Using the listing below, set down exactly the lines starting at the line that contains "Frequently Asked Questions (1001, 865)" and ending at the line that contains "SERVICE (857, 82)", both included, and no others.
===== Input =====
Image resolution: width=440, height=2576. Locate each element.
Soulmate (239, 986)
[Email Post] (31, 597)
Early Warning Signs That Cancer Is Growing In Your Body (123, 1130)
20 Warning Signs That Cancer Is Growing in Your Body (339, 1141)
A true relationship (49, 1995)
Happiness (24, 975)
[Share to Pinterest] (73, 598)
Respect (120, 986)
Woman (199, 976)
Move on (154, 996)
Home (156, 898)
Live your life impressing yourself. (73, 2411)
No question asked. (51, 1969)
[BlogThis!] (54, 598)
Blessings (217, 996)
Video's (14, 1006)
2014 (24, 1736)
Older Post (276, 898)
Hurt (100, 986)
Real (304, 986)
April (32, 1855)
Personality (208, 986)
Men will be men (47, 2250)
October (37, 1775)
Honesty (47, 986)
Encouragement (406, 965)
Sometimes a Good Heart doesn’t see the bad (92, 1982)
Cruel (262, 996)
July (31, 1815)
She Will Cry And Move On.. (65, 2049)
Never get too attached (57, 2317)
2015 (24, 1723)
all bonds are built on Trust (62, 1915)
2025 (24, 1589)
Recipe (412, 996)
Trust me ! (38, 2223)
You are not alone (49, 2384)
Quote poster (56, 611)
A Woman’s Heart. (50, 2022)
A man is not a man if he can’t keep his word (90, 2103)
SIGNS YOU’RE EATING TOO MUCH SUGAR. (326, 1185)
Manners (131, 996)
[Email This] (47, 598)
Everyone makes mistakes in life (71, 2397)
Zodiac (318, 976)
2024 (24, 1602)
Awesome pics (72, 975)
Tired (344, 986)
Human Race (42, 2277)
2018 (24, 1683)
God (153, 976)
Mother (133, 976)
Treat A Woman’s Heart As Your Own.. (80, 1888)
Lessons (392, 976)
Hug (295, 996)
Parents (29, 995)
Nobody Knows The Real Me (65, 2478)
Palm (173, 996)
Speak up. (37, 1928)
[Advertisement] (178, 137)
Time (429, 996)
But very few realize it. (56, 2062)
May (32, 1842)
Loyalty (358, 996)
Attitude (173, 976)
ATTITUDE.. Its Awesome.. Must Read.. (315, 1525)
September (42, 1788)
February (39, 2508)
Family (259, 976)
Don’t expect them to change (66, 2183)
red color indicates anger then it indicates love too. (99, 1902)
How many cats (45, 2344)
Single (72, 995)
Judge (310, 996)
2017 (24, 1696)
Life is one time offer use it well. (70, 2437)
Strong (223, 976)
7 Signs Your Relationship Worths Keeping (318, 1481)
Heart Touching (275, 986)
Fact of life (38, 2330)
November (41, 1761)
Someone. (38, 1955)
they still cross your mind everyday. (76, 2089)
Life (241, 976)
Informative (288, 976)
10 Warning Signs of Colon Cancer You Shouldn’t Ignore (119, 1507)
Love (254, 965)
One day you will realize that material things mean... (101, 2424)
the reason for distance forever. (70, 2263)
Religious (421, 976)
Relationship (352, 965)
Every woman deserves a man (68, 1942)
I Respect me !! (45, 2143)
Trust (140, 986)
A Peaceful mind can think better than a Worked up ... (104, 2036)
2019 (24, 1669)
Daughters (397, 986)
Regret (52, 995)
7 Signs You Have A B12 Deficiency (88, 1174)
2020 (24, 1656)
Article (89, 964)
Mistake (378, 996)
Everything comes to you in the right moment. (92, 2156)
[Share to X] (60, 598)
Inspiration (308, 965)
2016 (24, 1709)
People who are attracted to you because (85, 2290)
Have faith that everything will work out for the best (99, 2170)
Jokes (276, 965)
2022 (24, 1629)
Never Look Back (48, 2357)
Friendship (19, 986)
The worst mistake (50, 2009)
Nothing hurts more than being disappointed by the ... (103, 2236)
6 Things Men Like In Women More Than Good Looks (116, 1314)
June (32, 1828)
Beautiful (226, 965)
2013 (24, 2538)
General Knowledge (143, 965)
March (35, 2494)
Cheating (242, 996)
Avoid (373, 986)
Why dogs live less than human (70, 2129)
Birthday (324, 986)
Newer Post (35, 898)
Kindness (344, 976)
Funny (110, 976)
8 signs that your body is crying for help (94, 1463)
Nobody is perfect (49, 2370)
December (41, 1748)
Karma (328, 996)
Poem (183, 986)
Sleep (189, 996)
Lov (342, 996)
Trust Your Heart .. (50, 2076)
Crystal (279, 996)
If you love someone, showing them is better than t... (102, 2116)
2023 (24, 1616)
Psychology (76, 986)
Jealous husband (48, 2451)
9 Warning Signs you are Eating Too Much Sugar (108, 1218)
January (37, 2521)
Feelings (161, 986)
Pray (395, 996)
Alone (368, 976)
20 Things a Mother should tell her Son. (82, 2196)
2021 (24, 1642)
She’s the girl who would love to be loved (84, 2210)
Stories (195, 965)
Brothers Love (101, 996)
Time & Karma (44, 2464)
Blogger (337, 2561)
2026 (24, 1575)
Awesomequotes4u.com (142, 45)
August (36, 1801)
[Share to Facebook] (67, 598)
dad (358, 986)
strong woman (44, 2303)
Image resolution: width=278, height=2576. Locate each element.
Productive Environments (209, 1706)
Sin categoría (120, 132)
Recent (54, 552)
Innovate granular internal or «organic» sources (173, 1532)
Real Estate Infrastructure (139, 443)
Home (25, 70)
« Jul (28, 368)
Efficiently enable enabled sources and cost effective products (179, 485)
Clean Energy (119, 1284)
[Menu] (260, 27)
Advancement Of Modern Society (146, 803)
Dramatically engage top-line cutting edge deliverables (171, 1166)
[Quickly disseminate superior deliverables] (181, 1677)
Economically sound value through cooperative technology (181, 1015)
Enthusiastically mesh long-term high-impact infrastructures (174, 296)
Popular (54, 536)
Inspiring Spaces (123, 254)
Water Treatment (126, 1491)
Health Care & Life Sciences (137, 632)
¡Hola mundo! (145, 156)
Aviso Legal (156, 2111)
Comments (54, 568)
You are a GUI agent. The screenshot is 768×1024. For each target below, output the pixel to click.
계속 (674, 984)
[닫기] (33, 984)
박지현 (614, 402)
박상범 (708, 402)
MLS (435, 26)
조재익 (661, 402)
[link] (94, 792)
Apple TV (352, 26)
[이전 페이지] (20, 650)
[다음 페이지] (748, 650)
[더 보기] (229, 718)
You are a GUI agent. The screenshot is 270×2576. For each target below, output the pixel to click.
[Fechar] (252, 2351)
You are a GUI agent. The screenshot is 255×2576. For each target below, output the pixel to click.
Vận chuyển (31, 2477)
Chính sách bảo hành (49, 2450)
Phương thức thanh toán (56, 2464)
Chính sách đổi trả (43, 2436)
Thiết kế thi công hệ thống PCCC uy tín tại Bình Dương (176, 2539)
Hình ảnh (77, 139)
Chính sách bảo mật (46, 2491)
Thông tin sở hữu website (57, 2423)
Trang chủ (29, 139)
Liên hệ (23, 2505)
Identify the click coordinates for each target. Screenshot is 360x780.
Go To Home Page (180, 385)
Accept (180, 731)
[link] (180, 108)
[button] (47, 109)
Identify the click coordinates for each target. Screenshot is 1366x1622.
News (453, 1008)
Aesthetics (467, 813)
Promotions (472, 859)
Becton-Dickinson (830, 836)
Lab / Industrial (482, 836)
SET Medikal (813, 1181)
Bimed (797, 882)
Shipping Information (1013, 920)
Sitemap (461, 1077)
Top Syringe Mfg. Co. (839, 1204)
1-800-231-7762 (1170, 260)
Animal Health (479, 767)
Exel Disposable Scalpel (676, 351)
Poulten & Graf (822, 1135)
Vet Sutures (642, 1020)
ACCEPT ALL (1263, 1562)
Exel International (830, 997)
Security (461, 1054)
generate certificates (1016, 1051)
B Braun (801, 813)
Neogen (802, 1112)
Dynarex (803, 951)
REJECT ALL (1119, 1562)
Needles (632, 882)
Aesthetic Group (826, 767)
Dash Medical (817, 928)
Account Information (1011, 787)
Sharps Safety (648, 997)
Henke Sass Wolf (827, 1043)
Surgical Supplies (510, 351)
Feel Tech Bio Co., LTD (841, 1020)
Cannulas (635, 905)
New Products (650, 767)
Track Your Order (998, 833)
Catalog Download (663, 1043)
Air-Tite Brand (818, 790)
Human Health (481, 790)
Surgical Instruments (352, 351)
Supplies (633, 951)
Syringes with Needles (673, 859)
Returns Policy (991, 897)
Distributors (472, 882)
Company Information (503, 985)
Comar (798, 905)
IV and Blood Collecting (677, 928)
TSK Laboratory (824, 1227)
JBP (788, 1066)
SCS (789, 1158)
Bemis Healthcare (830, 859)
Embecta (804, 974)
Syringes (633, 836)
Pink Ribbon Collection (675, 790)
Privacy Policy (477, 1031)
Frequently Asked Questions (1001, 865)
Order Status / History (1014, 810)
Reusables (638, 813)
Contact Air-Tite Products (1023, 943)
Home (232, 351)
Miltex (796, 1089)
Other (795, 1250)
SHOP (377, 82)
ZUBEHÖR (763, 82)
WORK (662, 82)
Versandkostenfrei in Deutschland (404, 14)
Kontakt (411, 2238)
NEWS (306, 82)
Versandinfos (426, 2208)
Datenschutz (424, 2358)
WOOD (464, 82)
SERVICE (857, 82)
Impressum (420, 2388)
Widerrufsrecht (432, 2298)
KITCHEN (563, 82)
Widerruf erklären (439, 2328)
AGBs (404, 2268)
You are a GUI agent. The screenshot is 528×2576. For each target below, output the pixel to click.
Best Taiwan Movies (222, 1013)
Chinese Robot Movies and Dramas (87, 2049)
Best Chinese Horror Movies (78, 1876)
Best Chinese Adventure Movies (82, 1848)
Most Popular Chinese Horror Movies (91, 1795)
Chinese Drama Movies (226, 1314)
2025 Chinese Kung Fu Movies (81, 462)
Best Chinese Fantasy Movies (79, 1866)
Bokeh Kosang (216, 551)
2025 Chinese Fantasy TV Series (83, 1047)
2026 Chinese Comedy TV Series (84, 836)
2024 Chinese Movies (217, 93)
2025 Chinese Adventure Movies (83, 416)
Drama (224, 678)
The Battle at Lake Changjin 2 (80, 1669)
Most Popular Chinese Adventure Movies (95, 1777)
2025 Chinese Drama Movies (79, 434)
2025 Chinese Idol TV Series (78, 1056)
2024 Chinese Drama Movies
=====
#### [Written response]
Frequently Asked Questions (1001, 865)
Order Status / History (1014, 810)
Reusables (638, 813)
Contact Air-Tite Products (1023, 943)
Home (232, 351)
Miltex (796, 1089)
Other (795, 1250)
SHOP (377, 82)
ZUBEHÖR (763, 82)
WORK (662, 82)
Versandkostenfrei in Deutschland (404, 14)
Kontakt (411, 2238)
NEWS (306, 82)
Versandinfos (426, 2208)
Datenschutz (424, 2358)
WOOD (464, 82)
SERVICE (857, 82)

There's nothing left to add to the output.